On remet toujours ce que nous voulons faire. Aussi, j’avais découvert au lycée la discipline du tir à l’arc. Depuis, je voulais toujours en refaire. Cette année, je me suis donc décidée et je me suis inscrite au club près de chez moi. Un sport calme, qui demande une concentration et une position infaillible. La pratique du tir à l’arc est une mise en perspective de soi: si votre flèche n’atteint pas sa cible, inutile de se retourner vers vos coéquipiers, vous êtes votre seul coéquipier. Il était donc impensable de ne pas lire et de partager avec vous ce livre.

Que se passe-t-il lorsqu’on rencontre un maître et qu’on lui demande des conseils sur cette discipline ? Ce petit livre retrace donc l’histoire d’un jeune disciple, qui trouve son Socrate, et qui apprend les pensées qui accompagne cet art.

Ce livre n’est pas un roman. Il est dans la lignée des quelques précis de philosophie de vie déjà proposés par l’auteur. La métaphore de la vie avec le tir à l’arc est menée dans son ensemble, avec une jolie poésie.
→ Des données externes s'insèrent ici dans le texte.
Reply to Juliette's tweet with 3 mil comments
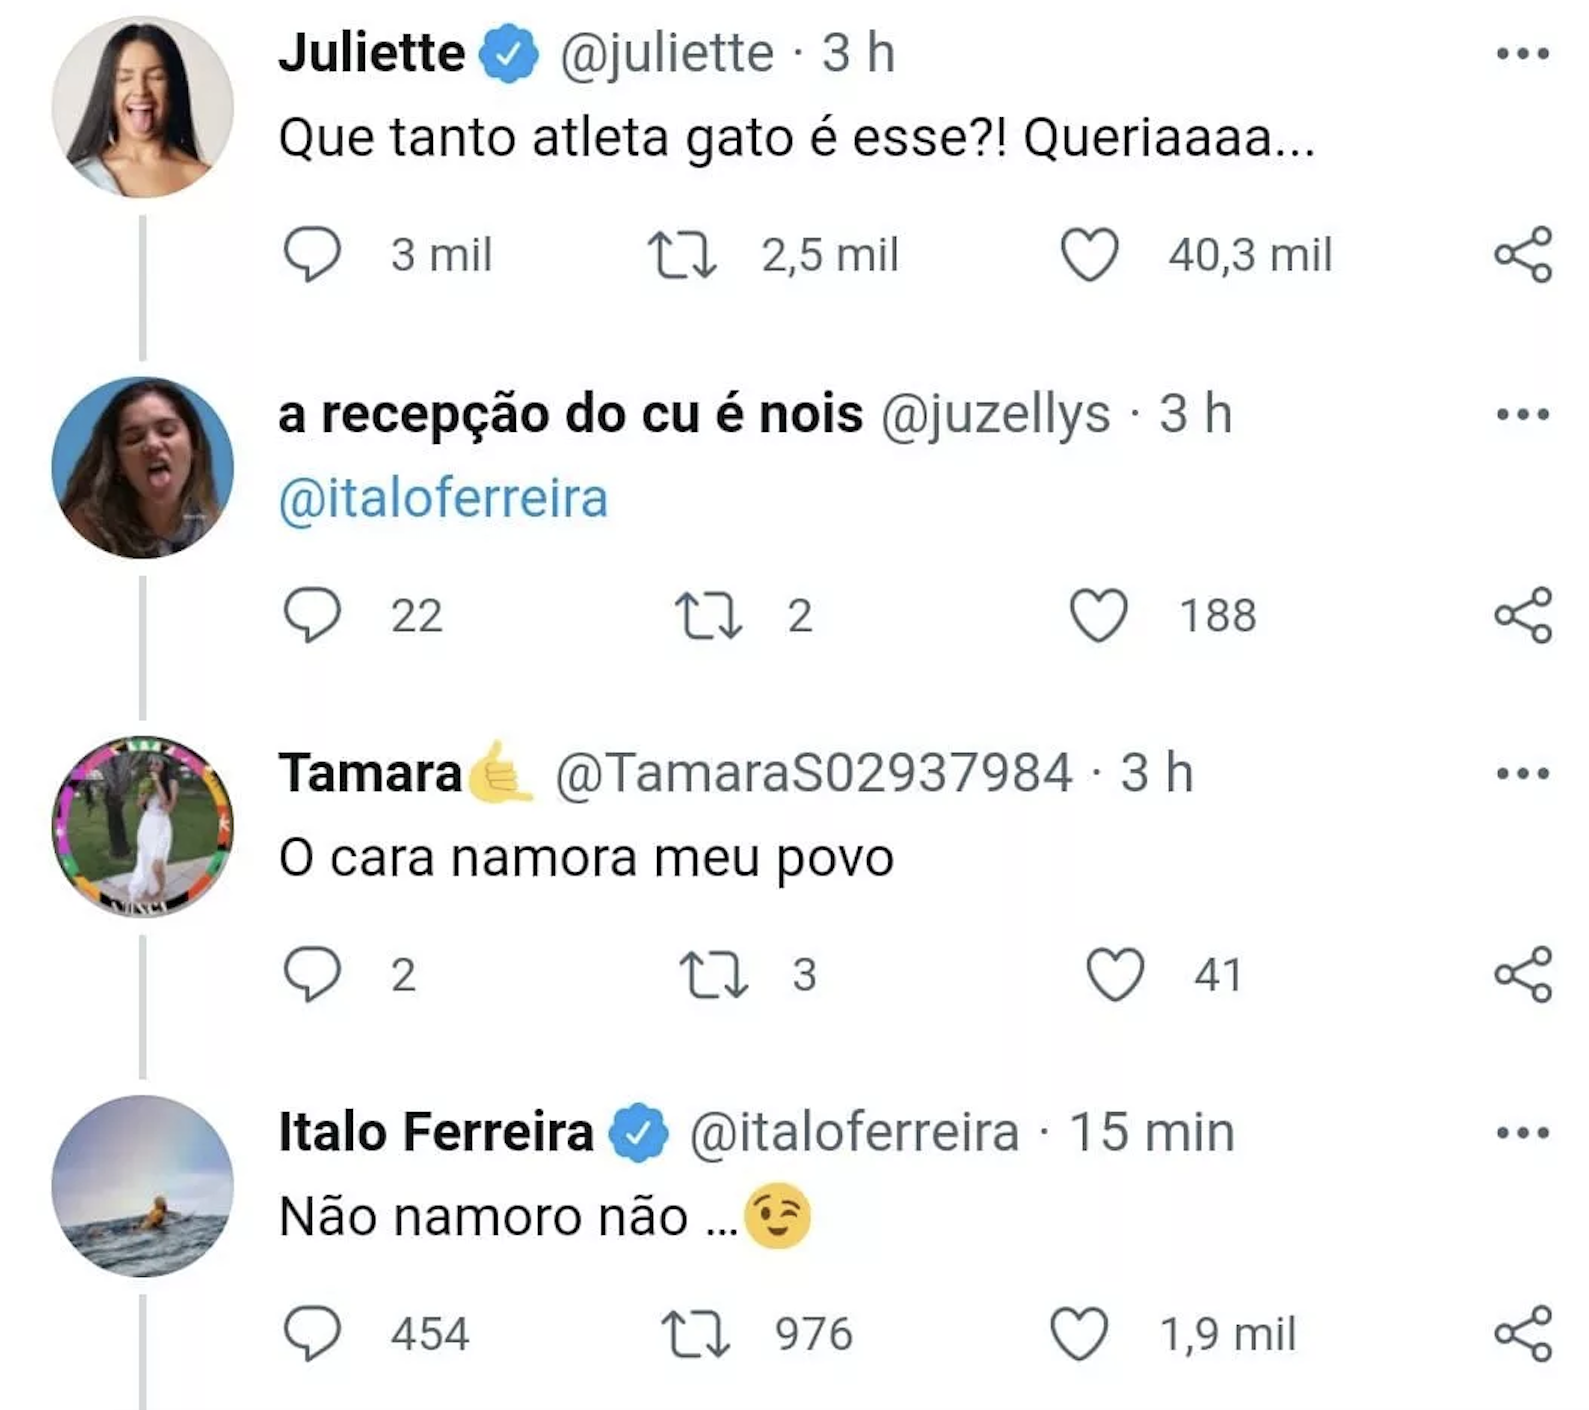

Faisant du tir à l’arc, ma perception est sûrement différente de celle d’un lecteur qui ne pratique pas. Paulo Coelho ne parle pas du tir à l’arc que nous connaissons aux jeux olympiques, mais du Kyudo, le tir à l’arc japonais. Dans un texte de Kyudo moderne il est dit que cette discipline « est la voie de la Vertu parfaite ». L’auteur entraîne alors le lecteur dans un système de pensée applicable au quotidien, en associant la beauté du geste que nous connaissons à cet art martial qu’est le Kyudo.